=== Work item ===
Rewrite the part of the guide on multiple-choice questions starting at "In a two-tier" and ending at "as scaffolded questions.", swapping "students" for "learners".

Developing multiple choice questions that test higher order thinking

Multiple-choice questions are the most commonly used objective assessment question type which means that it is a question type with a pre-determined single correct answer. While the usefulness of multiple choice questions in teaching and learning is undisputed, there is a common misconception that multiple-choice questions can only test the lower levels of Bloom’s Taxonomy such as remembering and understanding. It may be true that multiple choice tests should not be the sole assessment method in any module and that multiple-choice questions are not sufficient to test certain skills (such as writing and communication skills for instance), however, it is certainly not true that multiple-choice questions cannot be used to test higher-order thinking. It is important that you first ensure that you set up a good question before you focus on testing higher-order thinking.

In this section, four strategies for creating multiple-choice questions that test higher order thinking skills (at least at an application level of Bloom’s Taxonomy) is provided. Each strategy is explained with an example. These strategies are not discipline-specific.

Strategy 1: Two-tier multiple-choice question

In a two-tier multiple-choice question, the first tier pertains to a knowledge or comprehension statement and the second tier facilitates testing of higher-order thinking. It is in effect asking a lower-order question and then asking students to provide a reason (which requires higher-order thinking). Two-tier multiple-choice questions can also be seen as scaffolded questions.

=== Collected material ===

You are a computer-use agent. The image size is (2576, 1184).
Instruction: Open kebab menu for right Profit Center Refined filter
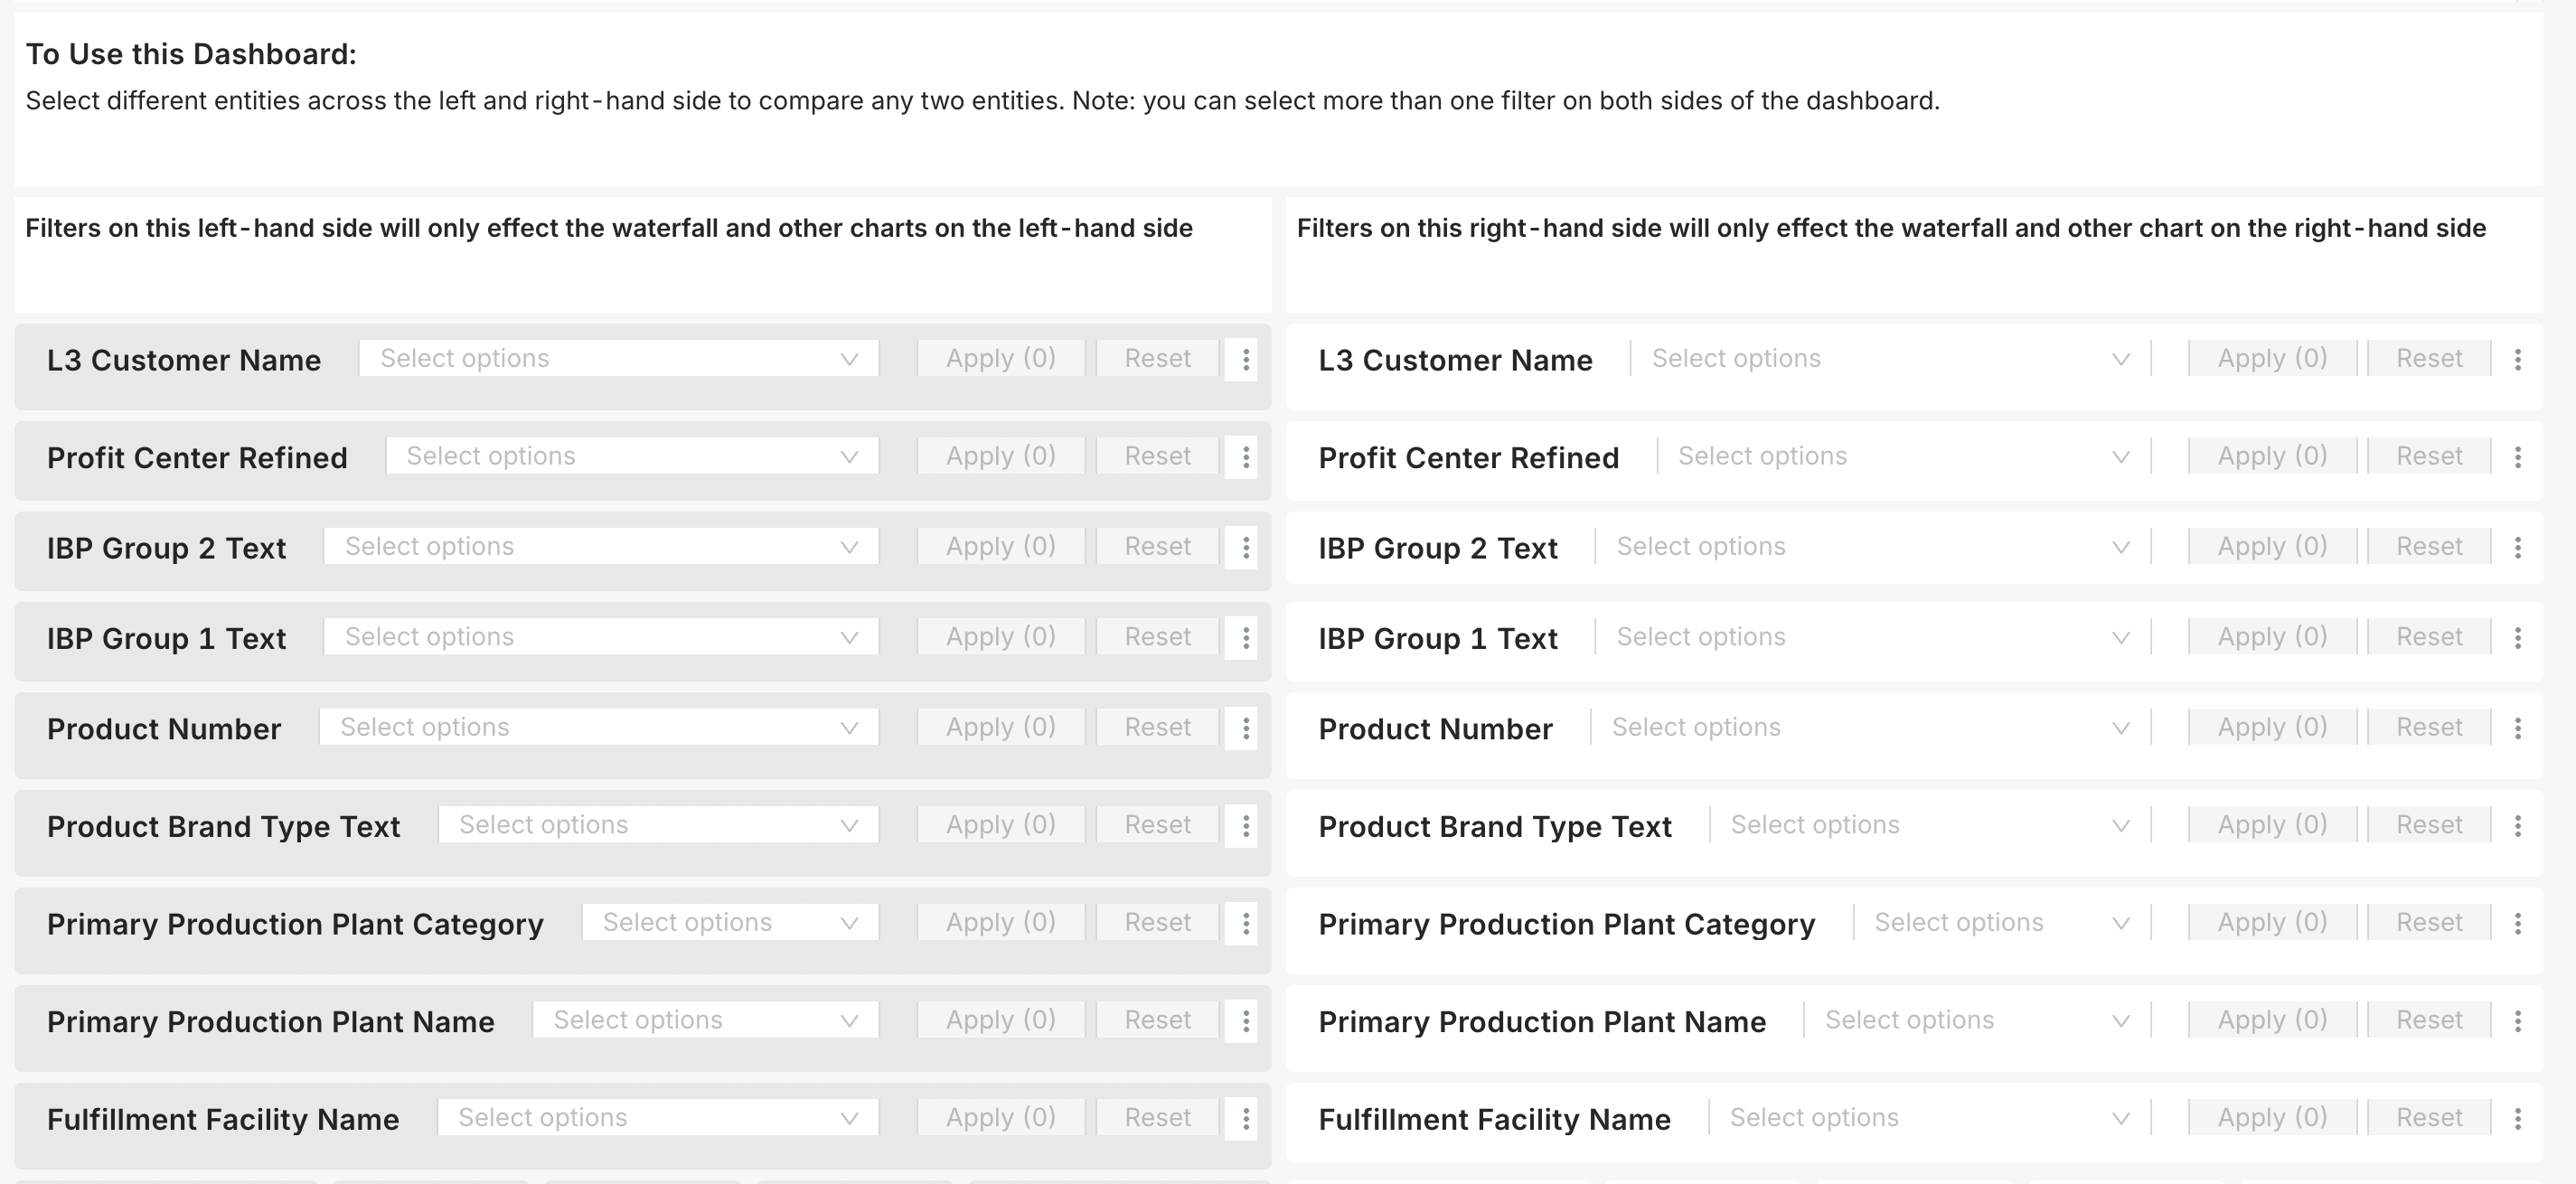point(2518,456)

=== Response ===
In a two-tier multiple-choice question, the first tier pertains to a knowledge or comprehension statement and the second tier facilitates testing of higher-order thinking. It is in effect asking a lower-order question and then asking learners to provide a reason (which requires higher-order thinking). Two-tier multiple-choice questions can also be seen as scaffolded questions.